***** Extracted entries *****

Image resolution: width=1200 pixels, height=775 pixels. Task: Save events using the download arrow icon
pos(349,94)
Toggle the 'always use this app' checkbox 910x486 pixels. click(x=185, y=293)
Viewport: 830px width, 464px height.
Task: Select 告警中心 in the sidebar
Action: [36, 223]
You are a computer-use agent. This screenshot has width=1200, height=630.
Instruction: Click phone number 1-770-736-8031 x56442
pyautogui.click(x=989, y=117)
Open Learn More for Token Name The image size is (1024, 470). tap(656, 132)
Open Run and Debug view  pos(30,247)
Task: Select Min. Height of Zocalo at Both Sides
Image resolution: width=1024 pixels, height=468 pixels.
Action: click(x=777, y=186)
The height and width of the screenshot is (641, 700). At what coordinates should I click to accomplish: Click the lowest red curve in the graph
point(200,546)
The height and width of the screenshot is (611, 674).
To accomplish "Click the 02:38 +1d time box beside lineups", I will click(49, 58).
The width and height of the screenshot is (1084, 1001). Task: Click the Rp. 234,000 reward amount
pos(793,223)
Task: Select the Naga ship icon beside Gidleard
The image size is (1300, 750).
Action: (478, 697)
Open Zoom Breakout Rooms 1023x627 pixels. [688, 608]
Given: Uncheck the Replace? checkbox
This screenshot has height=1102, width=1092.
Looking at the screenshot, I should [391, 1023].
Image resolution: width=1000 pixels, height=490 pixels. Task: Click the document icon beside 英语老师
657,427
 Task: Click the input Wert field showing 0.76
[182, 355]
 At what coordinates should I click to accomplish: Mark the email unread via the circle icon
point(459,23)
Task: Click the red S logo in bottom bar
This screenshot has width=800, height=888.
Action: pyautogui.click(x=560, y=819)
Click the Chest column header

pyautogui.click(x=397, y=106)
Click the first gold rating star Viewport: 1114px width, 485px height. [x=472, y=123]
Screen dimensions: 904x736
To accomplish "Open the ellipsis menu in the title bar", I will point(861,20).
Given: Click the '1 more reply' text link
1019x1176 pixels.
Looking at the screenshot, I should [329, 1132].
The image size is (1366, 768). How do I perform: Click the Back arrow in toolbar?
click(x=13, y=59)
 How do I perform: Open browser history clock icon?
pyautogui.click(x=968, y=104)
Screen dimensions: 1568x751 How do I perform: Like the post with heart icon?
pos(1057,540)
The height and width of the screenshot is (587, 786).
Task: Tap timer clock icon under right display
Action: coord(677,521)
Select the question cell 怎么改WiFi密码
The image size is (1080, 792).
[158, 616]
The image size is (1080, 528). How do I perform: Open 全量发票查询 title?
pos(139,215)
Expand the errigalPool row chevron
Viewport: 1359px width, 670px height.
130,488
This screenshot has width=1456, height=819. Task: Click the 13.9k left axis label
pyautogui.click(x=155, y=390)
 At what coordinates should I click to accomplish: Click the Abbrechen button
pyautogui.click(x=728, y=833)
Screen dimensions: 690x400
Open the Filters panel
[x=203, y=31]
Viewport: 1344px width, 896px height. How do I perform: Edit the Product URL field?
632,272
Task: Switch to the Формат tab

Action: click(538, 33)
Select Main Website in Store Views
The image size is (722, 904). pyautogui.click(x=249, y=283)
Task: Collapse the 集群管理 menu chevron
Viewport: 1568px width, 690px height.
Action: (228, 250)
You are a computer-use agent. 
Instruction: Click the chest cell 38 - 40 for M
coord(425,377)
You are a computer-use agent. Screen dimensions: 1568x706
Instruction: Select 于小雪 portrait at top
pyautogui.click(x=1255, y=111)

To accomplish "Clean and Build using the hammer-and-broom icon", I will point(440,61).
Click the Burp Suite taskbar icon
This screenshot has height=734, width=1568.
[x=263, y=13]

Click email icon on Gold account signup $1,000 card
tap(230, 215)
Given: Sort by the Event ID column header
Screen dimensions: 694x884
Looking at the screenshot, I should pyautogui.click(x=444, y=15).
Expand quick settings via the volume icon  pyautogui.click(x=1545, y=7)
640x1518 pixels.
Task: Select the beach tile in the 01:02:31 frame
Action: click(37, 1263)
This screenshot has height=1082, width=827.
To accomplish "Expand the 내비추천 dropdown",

*****

▶ **Aim of the exercise**
The line containing "You are a computer-use agent. Screen" marks where to begin; the last line of the records marks where to stop. Copy both and all between, exactly.

▶ **Exercise solution**
You are a computer-use agent. Screen dimensions: 1568x706
Instruction: Select 于小雪 portrait at top
pyautogui.click(x=1255, y=111)

To accomplish "Clean and Build using the hammer-and-broom icon", I will point(440,61).
Click the Burp Suite taskbar icon
This screenshot has height=734, width=1568.
[x=263, y=13]

Click email icon on Gold account signup $1,000 card
tap(230, 215)
Given: Sort by the Event ID column header
Screen dimensions: 694x884
Looking at the screenshot, I should pyautogui.click(x=444, y=15).
Expand quick settings via the volume icon  pyautogui.click(x=1545, y=7)
640x1518 pixels.
Task: Select the beach tile in the 01:02:31 frame
Action: click(37, 1263)
This screenshot has height=1082, width=827.
To accomplish "Expand the 내비추천 dropdown",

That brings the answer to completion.